Humans have been breeding dogs to promote desirable and eliminate undesirable traits in dogs since they first began to tame them.  By doing so, breeders have limited the number of genes in the pool, which has made dogs more prone to diseases carried in recessive genes.  This is why when it comes to inherited illnesses and impairments, such as respiratory issues in short-snouted dogs, mutts are considered far healthier.

But whether inherited or not, all dog breeds are susceptible to cancer.  Matthew Breen, a researcher at North Carolina University conducted a study on dogs suffering from lymphoma.  His team was able to isolate a genetic indicator that predicts how long a dog will respond to chemotherapy.  This knowledge may help improve treatment for human lymphoma patients.

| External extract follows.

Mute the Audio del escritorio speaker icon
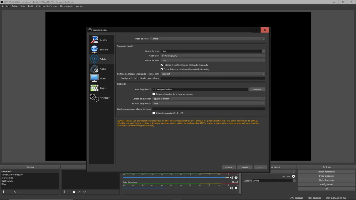This screenshot has width=356, height=200. click(x=231, y=188)
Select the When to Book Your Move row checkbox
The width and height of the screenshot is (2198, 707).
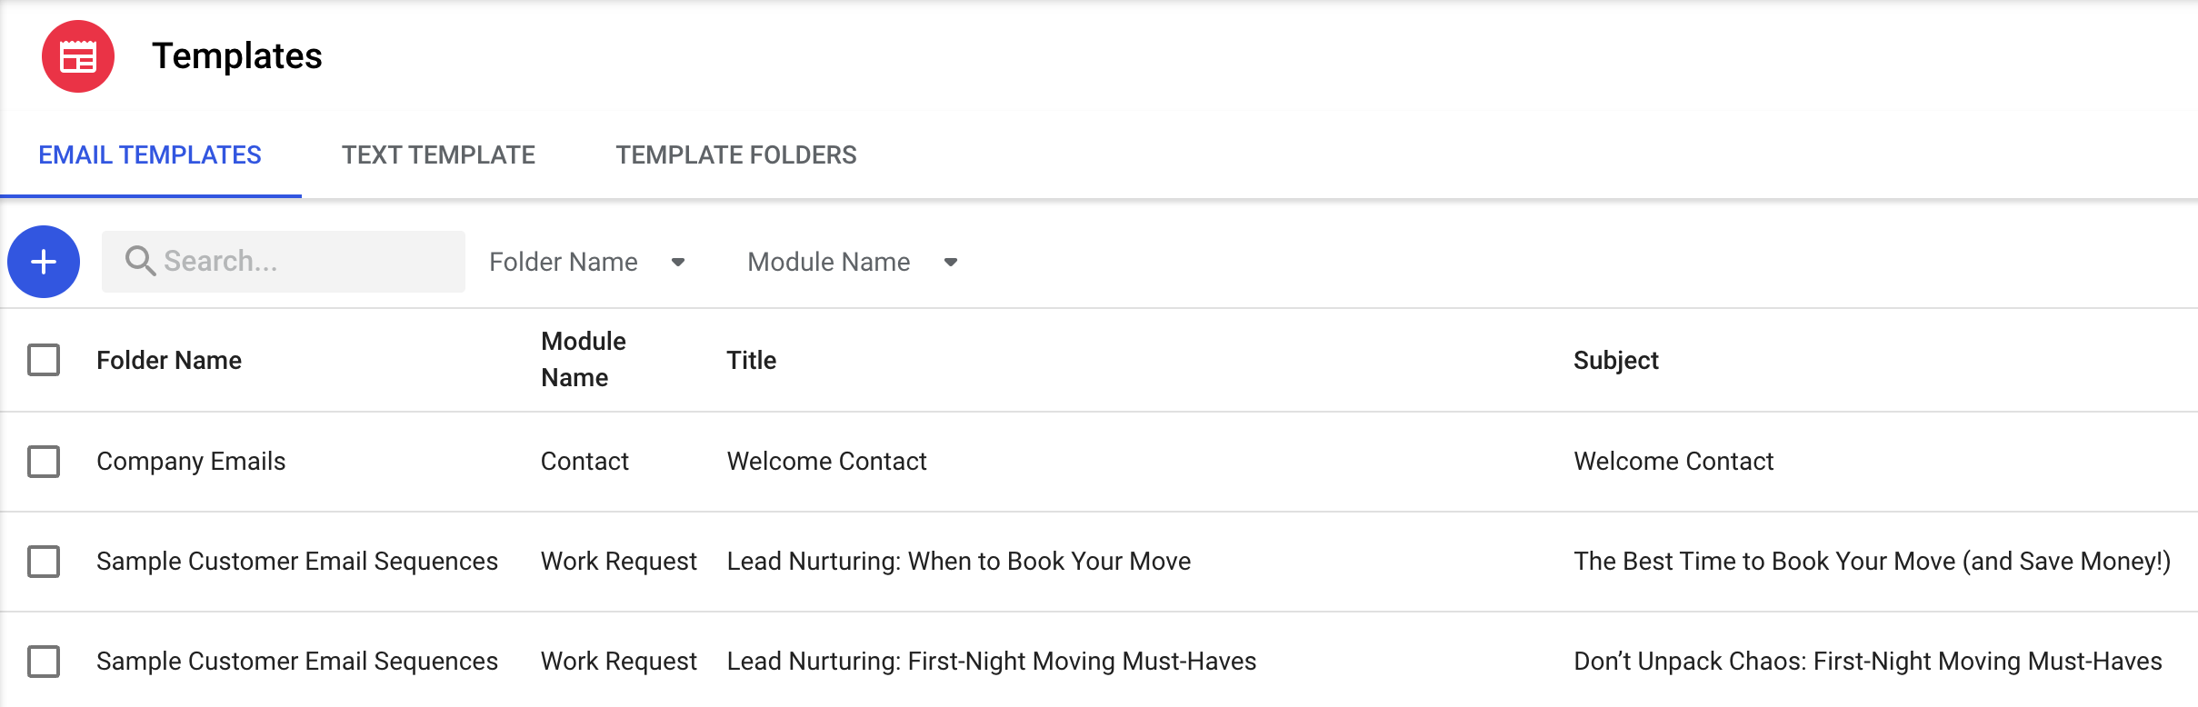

“Within the canine genome, we’re starting to find the answers we’ve been looking for in our own genome for 50 years,” Breen announced.

This kind of research is happening across the country.  At the University of Illinois, veterinarian and pathobiology professor Amy MacNeill led a study on a radical new treatment in spontaneously-occurring cancer in dogs.  A pox virus called myxoma affects rabbits, but not dogs or humans.  It was discovered that when the virus was put in a cell culture, it attacked the cancerous dog cells, but incredibly, left healthy cells untouched.  In another study, it was found that the deletion of a single gene from the virus made it 400 percent more effective at killing infected cells.

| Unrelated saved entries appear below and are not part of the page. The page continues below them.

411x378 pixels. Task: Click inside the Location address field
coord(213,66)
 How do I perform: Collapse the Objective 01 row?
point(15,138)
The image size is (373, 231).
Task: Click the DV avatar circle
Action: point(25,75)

“Ideally, what would happen is the virus would get into a few cancer cells, cause cell death and then spread to the other tumor cells nearby,” MacNeill said.

This could be immensely helpful in treating both dogs and humans with cancer.  While chemotherapy and radiation can eradicate tumors and send cancer into remission, it cannot distinguish between cancerous and healthy cells.  This weakens the immune system, which can cause things like the common cold to become serious infections.

Other studies have shown that these viral therapies may be combined with current cancer treatments.

“There was a study in cats where they removed the tumor surgically and then they put a viral therapy in the area where the tumor had been removed,” MacNeill said.  “The animals that received the viral therapy had significantly less regrowth of the cancer than those that weren’t exposed to the virus after surgery.”

Many more years of research must be done before such a drastic new treatment is put to use in humans or dogs.

“We wanted to make sure that the dog cells were like the human cells because we want to use these viruses not only to cure dogs of cancer but also to use the dogs as better models for humans with cancer,” MacNeill explained. “People are beginning to see the logic of this approach. These dogs have spontaneous tumors just like humans, they’re living in the same environment as humans, they’re exposed to the same carcinogens in the water if there are any and they sometimes even share our food.”

The advances sound promising, and soon there may come a day where humans and dogs alike have a 100 percent shot at beating cancer.